“We have to sell a lot of Treasury bonds, and we as Americans won’t be able to buy all those Treasury bonds,” Dalio said. That means foreign investors will have to step up. And they probably would, as long as the dollar remains strong.
Otherwise, Treasury’s dollar-denominated interest payments to buyers in China, Europe and Japan will be worth less and less.
But, to Dalio, that’s not going to happen. “The Federal Reserve at that point will have to print more money to make up for the deficit, have to monetize more and that’ll cause a depreciation in the value of the dollar,” he said. Pressed by interviewer Erik Schatzker, he said “you easily could have a 30 percent depreciation in the dollar through that period of time.” For context, the Bloomberg Dollar Spot Index fell 8.5 percent in 2017, and that was considered massive.
It all leads up to this critique of how the U.S. has gone on a borrowing binge in recent years. Remember, the $15.3 trillion Treasury market was the $4.9 trillion Treasury market a decade ago.
“We have the privileged position of being able to borrow in our own currency because we have the world's leading reserve currency. We are risking that by our finances — in other words, borrowing too much.”
Unfunded liabilities are not only a US problem but are something that governments right across the OECD will need to eventually address. Ray Dalio’s view that the rise in populism we are seeing today is a symptom of a wider problem gels with my own. Considering we are seeing this disaffection with the status quo during an economic expansion where unemployment is low, it is likely that the jump to the fringes of the political spectrum will only intensify during a recession.
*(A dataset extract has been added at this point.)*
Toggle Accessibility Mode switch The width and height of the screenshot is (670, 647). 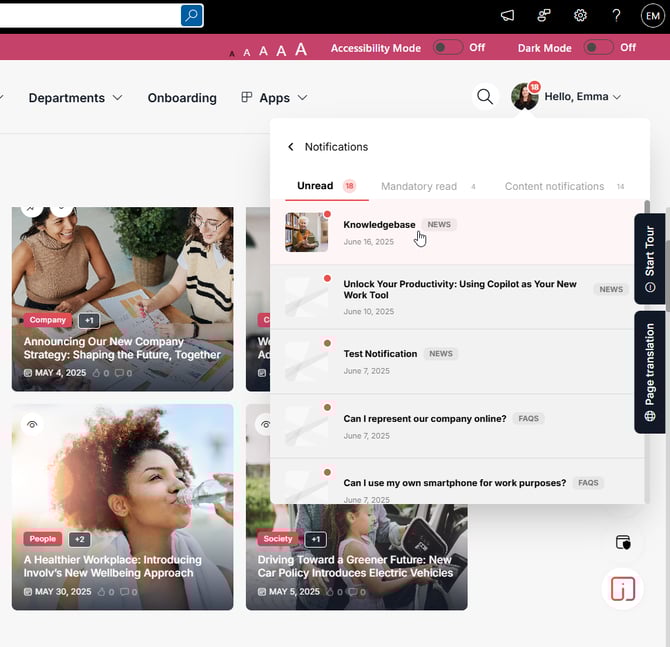pyautogui.click(x=447, y=47)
One of the primary reasons the US Dollar is the world’s reserve currency is because the USA is willing to run deficits and flood the global economy with supply. It is that liquidity and the size of the economy together with the world’s most impressive military that ensure it is the reserve currency. In two years, it is arguable whether there will be an alternative.
During the first round of quantitative easing the Dollar fell by 18% and commodities prices hit new highs because of China’s stimulus package and synchronised global monetary expansion. Arguably, China is now running counter cyclical policy which will give it the wherewithal to stimulate when the USA’s fiscal stimulus eventually runs its course. The willingness of the Chinese administration to do so when the global economy wobbles will be a major potential catalyst.
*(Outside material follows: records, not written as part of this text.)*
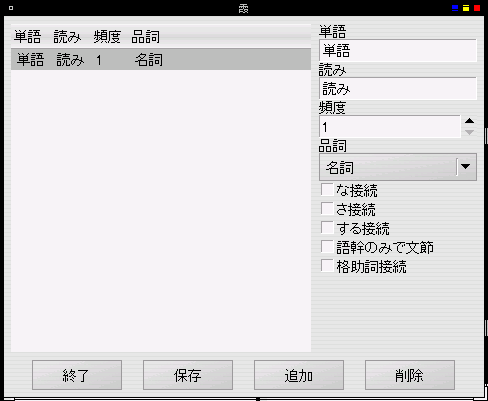Viewport: 488px width, 401px height.
Task: Click the red title bar icon
Action: [x=477, y=8]
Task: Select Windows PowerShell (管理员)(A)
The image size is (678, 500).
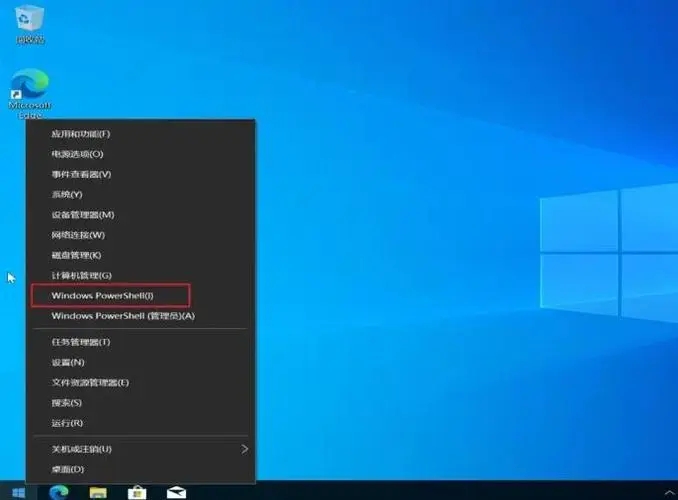Action: click(123, 316)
The US debt to GDP ratio is currently around 100% and Japan’s is closer to 250%. It is certainly true that the incremental benefit of each additional dollar of quantitative easing is reduced because of inflating asset prices.
The first QE package saw the Fed’s Balance expand by 144%. QE2 was on 28% but QE3 was 58%. When the ECB engaged in quantitative easing its first program saw the size of its balance sheet increase by 63%. When it withdrew that stimulus, the deflationary forces unleashed required a 131% expansion in the balance sheet during the subsequent QE program.
If the debt issues Dalio predicts do in fact arise, then monetisation of the debt is inevitable and the size of the Fed’s balance sheet could more than double to $10 trillion. That would have a knock-on effect for the Dollar, the magnitude of which would depend on the actions of other central banks.
Meanwhile gold popped back above $1200 today. Upside follow through tomorrow would break the five-month progression of lower rally highs.
The Merrill Lynch 10-year Treasury Futures Total Return Index has held a progression of lower rally highs since 2016 and encountered resistance near the trend mean over the last couple of weeks. The broad pattern from 2015 has Type-3 top formation characteristics and a sustained move back above 2100 would be required to begin to question that conclusion.